# Work instructions:
Copy out all of the lines below exactly; the pictures do not belong in the copy.

# Source records:

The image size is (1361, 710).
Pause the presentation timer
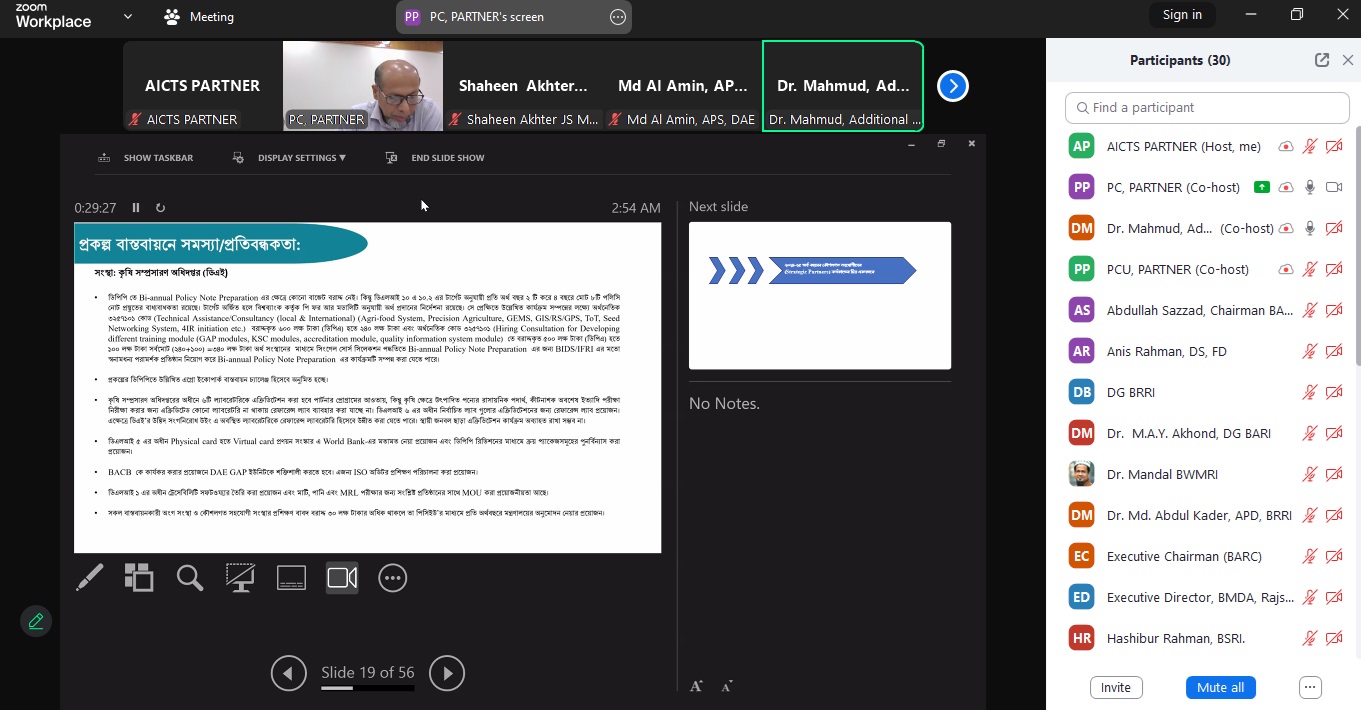click(136, 208)
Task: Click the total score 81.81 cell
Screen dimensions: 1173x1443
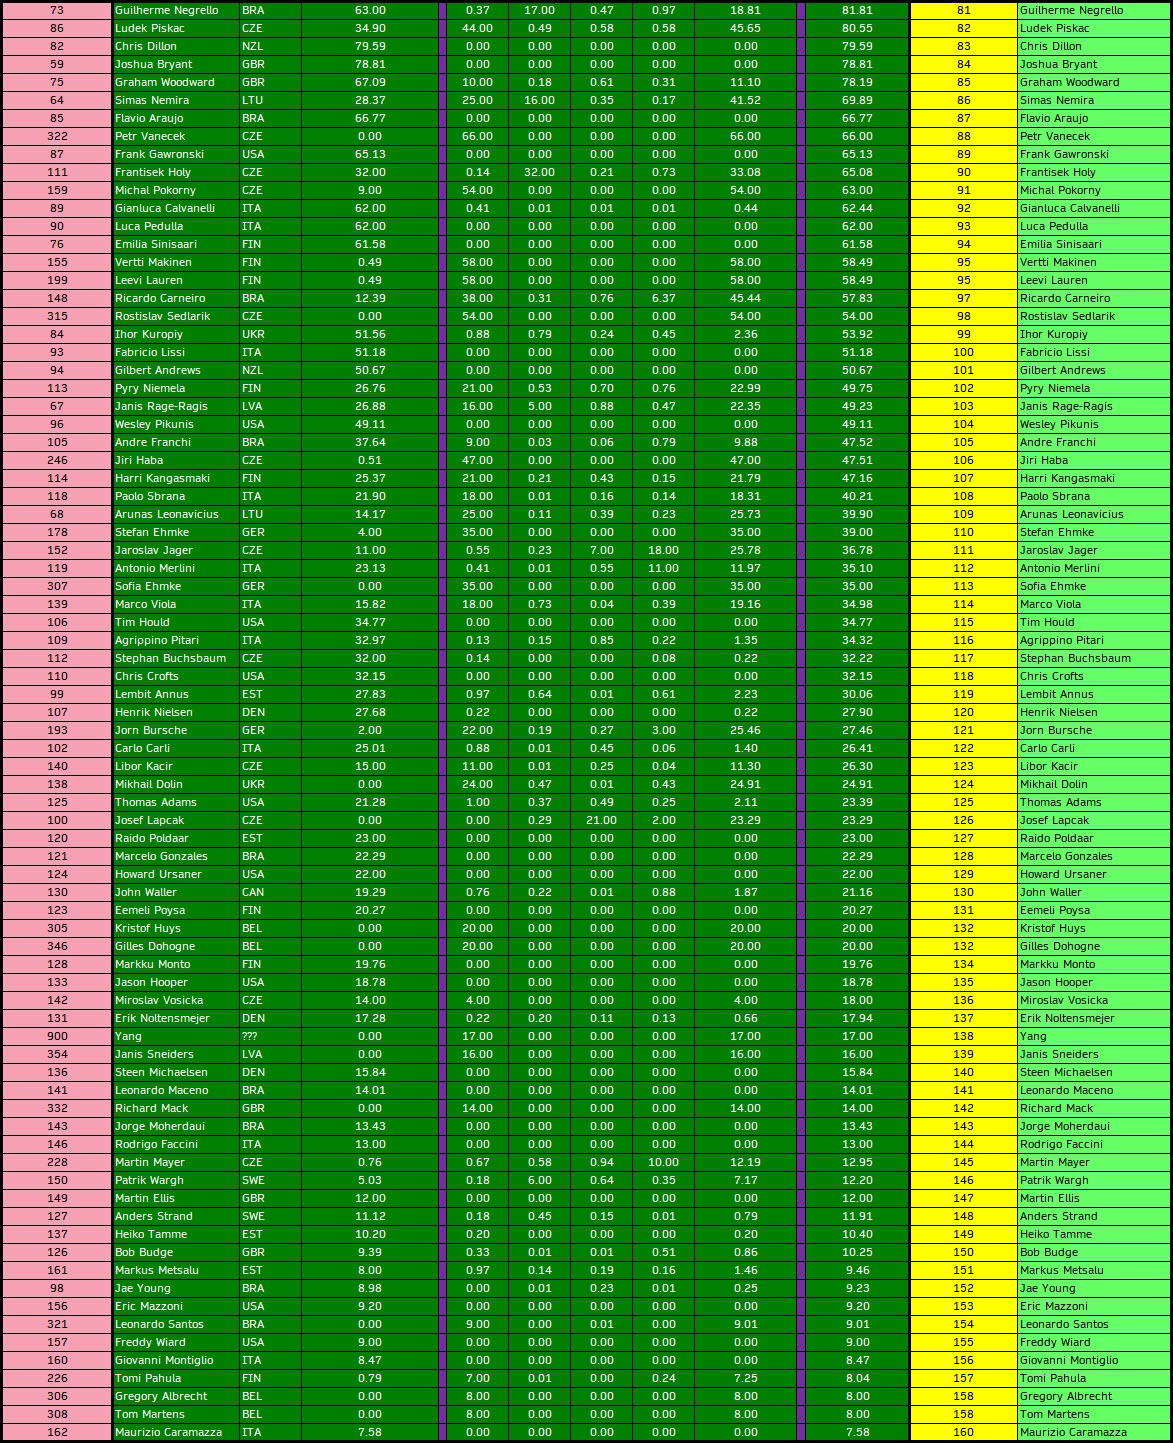Action: click(856, 10)
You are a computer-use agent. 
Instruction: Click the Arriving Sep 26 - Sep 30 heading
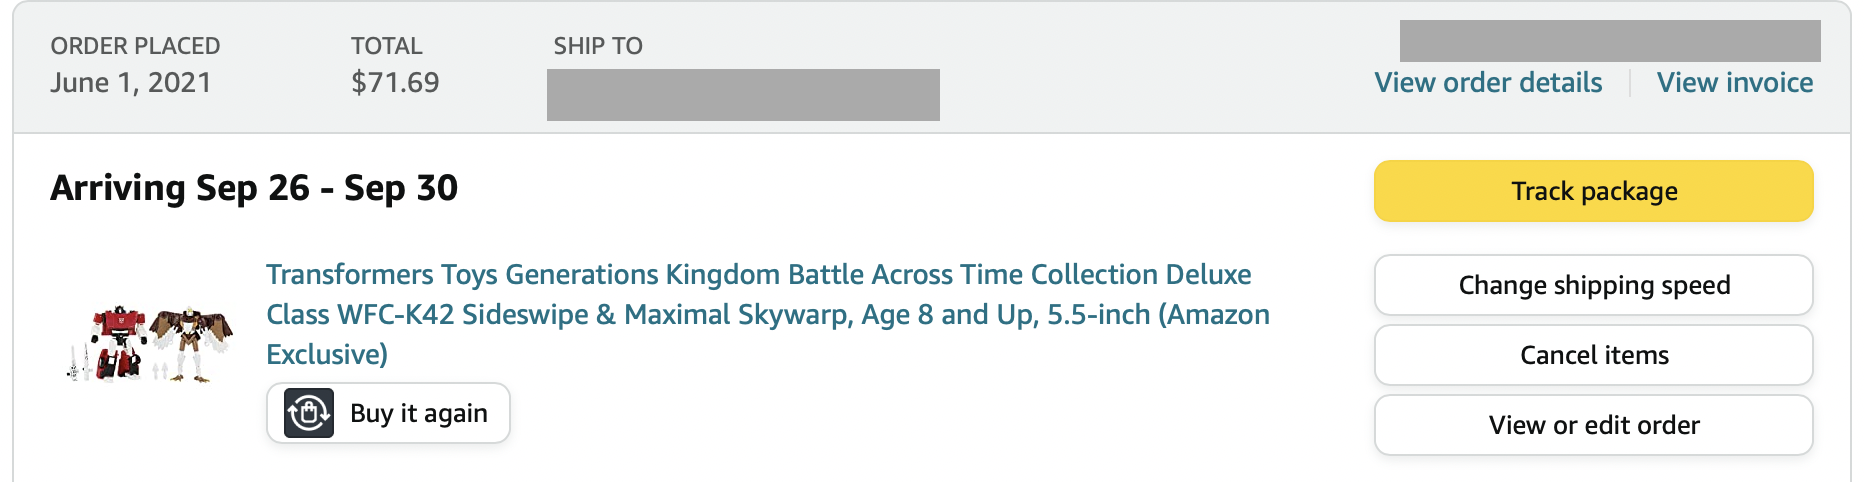[254, 188]
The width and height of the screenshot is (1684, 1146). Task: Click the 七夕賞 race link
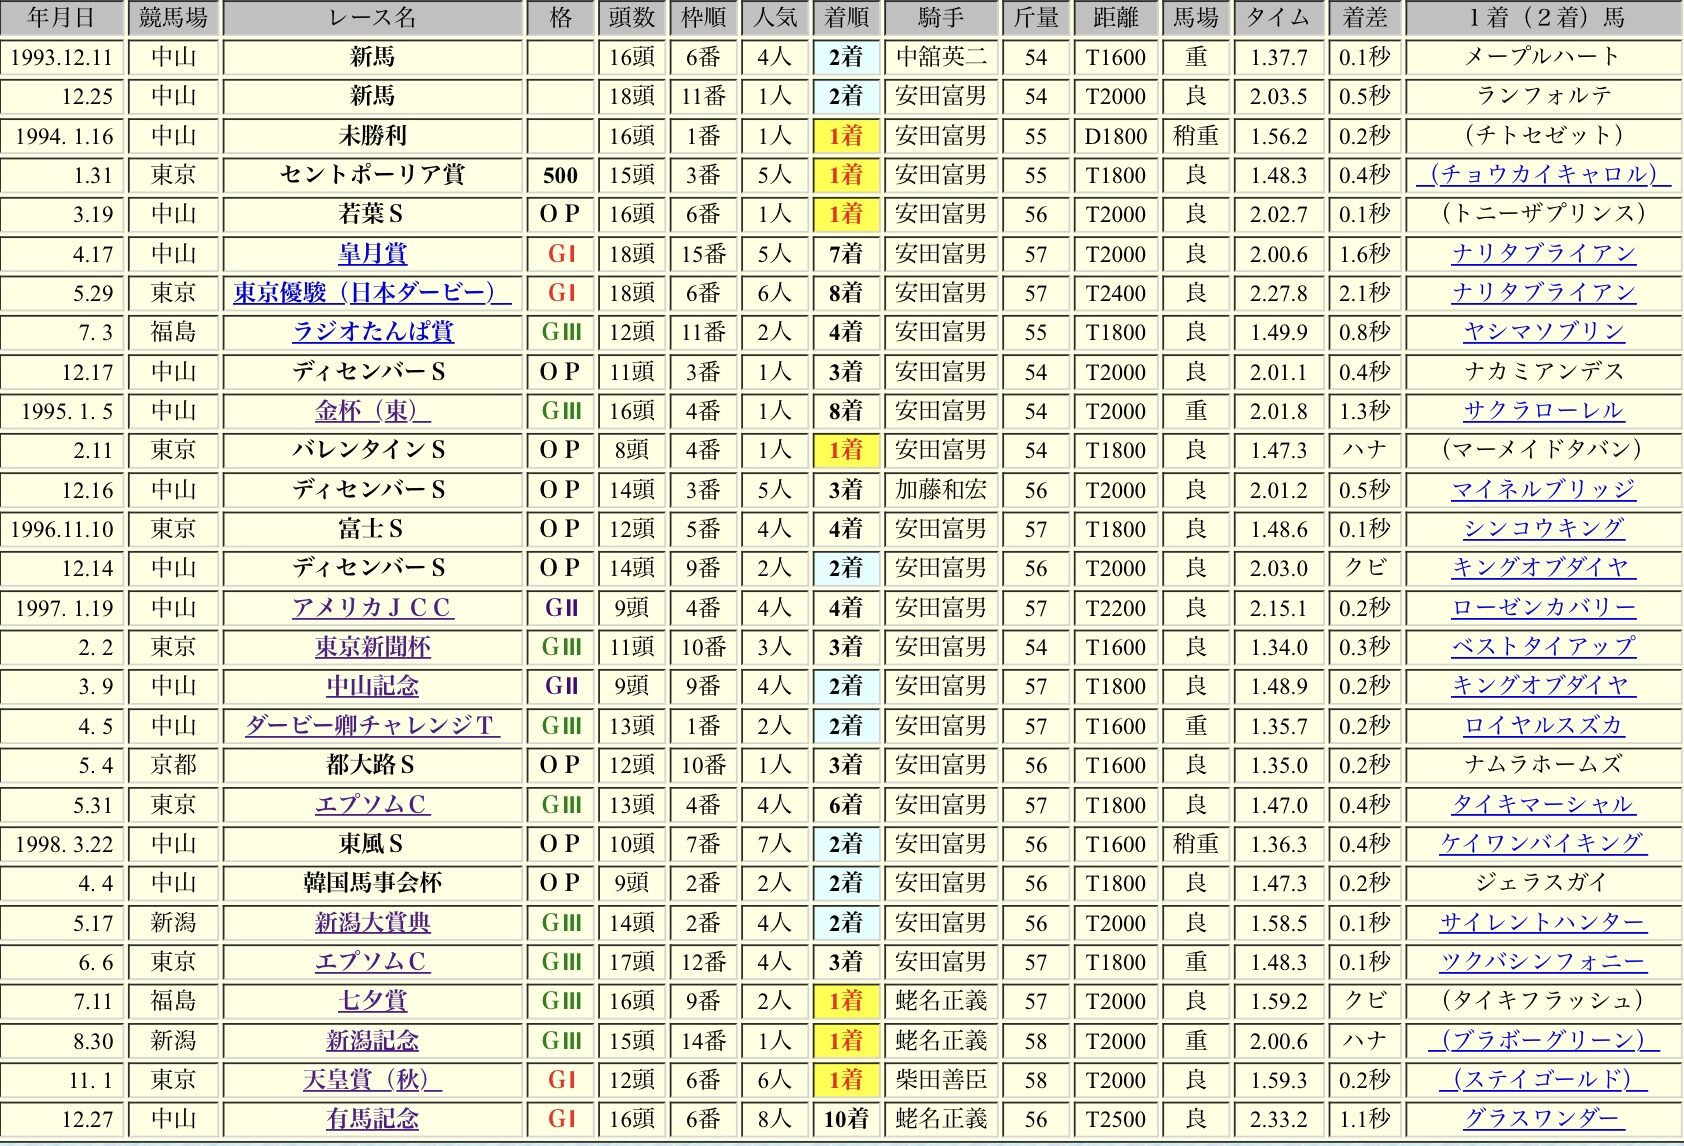[x=372, y=1001]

# Exercise response:
The image size is (1361, 710).
Pause the presentation timer
click(136, 208)
Task: Click the total score 81.81 cell
Screen dimensions: 1173x1443
Action: click(856, 10)
You are a computer-use agent. 
Instruction: Click the Arriving Sep 26 - Sep 30 heading
[254, 188]
The width and height of the screenshot is (1684, 1146). Task: Click the 七夕賞 race link
[x=372, y=1001]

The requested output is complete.